Commonly used as a preservative, we've seen some studies that suggest BHA may negatively impact hormone and reproductive systems—and it can definitely be an irritant to many people's skin..
No coal tar
Sometimes used in products that are intended to treat psoriasis, coal tar may also be carcinogenic in high doses, which makes sense, given that it's derived from burning coal. In small doses, it can also easily irritate skin, and since it's frequently tested on animals, there's no ensuring it's cruelty-free.

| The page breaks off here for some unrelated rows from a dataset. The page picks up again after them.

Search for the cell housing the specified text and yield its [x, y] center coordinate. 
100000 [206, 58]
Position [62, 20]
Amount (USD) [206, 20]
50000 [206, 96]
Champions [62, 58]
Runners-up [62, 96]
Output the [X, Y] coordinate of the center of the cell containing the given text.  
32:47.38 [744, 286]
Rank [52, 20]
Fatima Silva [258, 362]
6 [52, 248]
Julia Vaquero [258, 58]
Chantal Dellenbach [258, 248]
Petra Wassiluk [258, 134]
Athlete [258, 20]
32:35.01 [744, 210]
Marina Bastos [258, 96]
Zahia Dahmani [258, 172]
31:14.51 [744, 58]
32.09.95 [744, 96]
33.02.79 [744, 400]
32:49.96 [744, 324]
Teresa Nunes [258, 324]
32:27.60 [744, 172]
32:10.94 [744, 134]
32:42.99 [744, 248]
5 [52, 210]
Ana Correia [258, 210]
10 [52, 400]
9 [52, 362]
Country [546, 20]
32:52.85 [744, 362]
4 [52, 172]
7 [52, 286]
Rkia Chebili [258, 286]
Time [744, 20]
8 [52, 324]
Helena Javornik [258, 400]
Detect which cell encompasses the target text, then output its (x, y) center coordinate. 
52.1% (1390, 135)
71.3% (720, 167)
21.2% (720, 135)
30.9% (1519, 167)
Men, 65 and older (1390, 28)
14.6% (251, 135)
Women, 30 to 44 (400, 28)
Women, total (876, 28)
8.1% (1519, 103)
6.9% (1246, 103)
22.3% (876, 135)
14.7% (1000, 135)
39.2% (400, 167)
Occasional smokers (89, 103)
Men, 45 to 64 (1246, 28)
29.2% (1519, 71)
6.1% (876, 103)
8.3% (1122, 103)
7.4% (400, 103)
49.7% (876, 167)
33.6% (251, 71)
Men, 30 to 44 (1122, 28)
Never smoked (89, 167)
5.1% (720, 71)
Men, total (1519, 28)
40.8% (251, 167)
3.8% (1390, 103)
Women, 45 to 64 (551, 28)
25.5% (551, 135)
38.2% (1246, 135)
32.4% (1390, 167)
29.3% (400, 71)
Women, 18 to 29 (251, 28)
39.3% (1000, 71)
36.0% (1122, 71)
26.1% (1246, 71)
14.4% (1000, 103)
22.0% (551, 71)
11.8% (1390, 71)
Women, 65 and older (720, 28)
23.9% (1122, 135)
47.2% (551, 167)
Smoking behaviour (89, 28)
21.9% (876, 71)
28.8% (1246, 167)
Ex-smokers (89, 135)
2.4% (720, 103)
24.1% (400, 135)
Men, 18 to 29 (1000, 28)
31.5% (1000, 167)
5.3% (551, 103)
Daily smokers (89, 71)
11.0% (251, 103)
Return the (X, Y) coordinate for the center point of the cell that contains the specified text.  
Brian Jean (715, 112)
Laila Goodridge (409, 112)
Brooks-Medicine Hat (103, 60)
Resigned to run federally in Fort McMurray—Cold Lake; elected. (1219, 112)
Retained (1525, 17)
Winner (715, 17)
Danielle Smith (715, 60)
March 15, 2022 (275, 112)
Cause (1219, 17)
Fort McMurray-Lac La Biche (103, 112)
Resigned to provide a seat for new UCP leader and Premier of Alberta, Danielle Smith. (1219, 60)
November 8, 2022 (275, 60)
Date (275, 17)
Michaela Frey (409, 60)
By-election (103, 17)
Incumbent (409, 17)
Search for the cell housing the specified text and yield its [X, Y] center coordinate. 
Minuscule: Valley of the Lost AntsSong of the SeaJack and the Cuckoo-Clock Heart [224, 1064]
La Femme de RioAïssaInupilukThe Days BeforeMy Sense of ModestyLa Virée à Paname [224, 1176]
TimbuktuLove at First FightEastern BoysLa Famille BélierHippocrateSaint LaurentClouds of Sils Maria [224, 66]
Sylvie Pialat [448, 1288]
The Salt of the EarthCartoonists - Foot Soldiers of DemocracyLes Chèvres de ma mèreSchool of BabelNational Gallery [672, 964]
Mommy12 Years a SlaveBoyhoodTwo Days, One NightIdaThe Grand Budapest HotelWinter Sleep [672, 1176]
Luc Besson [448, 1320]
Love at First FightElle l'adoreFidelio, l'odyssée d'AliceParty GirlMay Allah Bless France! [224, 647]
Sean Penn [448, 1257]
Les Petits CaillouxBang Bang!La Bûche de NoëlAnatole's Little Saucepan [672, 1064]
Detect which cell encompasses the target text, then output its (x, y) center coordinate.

No Formaldehyde-reelasing agents
Even if a product's label claims that it's formaldehyde-free, some of its ingredients may release small amounts of formaldehyde over time. The list of these chemicals is long, but here are a few to watch for: diazolidinyl urea, imidazolidinyl urea, polyoxymethylene urea, quaternium-15, DMDM hydantoin, sodium hydroxymethylglycinate, bromopol, and glyoxal. Formaldehyde can easily cause allergic reactions, may possibly build up in the system, and be cancer-causing..
Commonly used in skin brightening products to help lift dark spots—and in extremely problematic "skin lighteners" that are marketed almost exclusively towards people of color—hydroquinone has been banned in the EU, but is still available in the United States. It's been linked to issues like skin cancer, and may harm the upper respiratory tract if inhaled.
No Sodium Lauroyl Sarcosinate
Used as a foaming agent in cleansers, sodium lauroyl sarcosinate is problematic because it's a penetration enhancer—it alters the skin's structure to help other chemicals penetrate deeper. This may sound like a good thing for helping us absorb good ingredients, but it can help potential toxins absorb more readily, as well.
Thimerosal can be used as a preservative, as well as a brightening agent for the skin. However, it's derived from mercury, which makes it potentially very dangerous. Mercury is well-known for its ability to damage the kidneys, as well as the digestive, immune, and nervous systems..
No Triclocarban / Troclosan
An antibacterial that can be found in cleansers, triclocarban may be irritating to skin, and has also been linked to disrupting our hormonal systems and organ toxicity. It's also simply a much stronger antibacterial than is really necessary for home use—it was originally intended for hospital workers.